Once the pictures are set aside, print the records that follow exactly as written.

□ □ □ □

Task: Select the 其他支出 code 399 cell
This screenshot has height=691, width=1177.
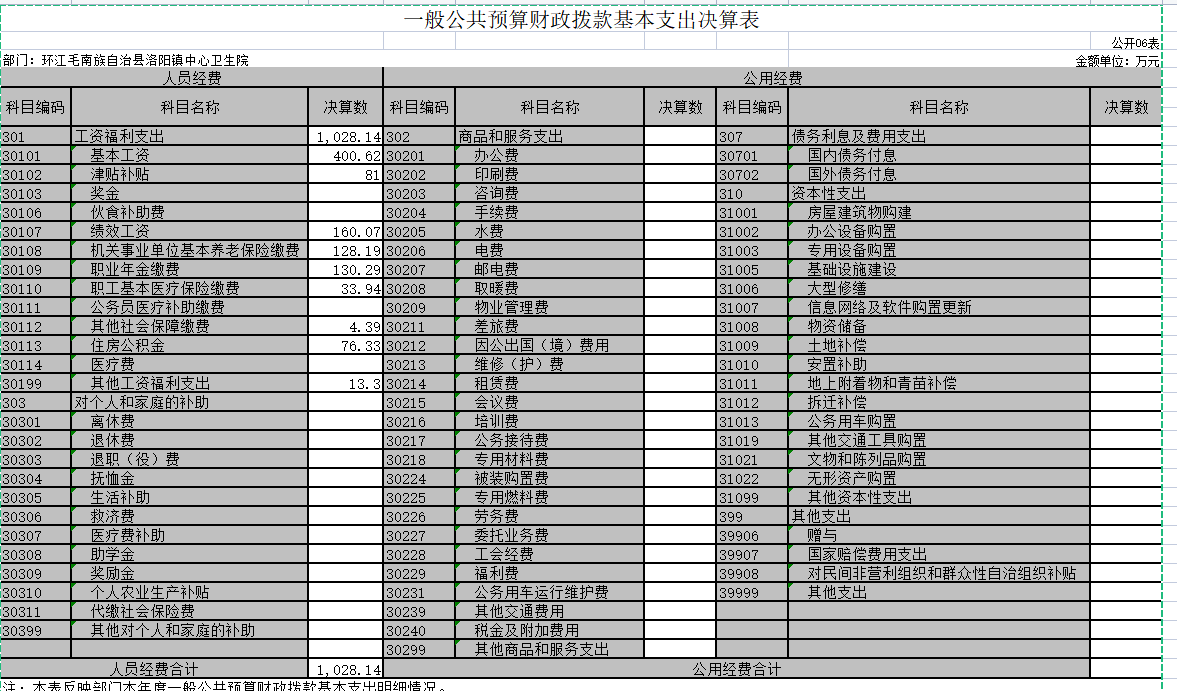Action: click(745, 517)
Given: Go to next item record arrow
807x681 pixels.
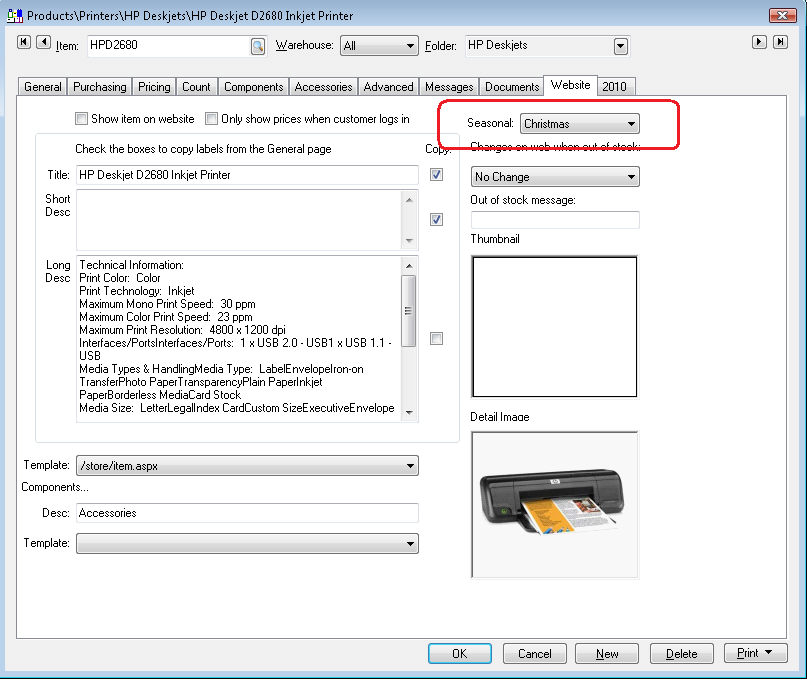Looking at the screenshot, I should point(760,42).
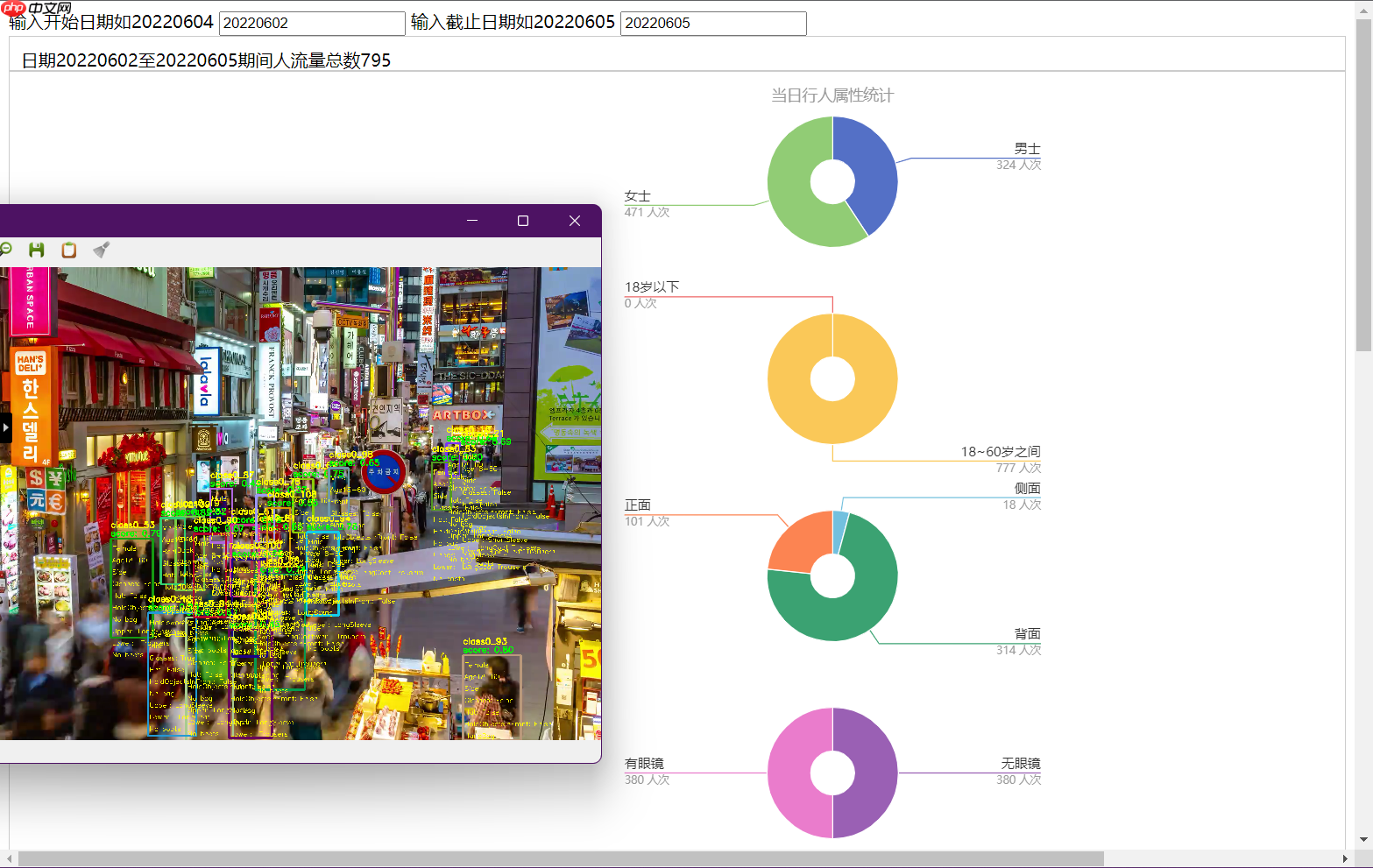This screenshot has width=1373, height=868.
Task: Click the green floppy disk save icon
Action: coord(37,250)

□ □ □ □

▸ **RESULT OF THE TASK**
Task: Select the 其他支出 code 399 cell
This screenshot has height=691, width=1177.
Action: click(745, 517)
Given: Go to next item record arrow
807x681 pixels.
Looking at the screenshot, I should point(760,42).
This screenshot has width=1373, height=868.
Task: Click the green floppy disk save icon
Action: coord(37,250)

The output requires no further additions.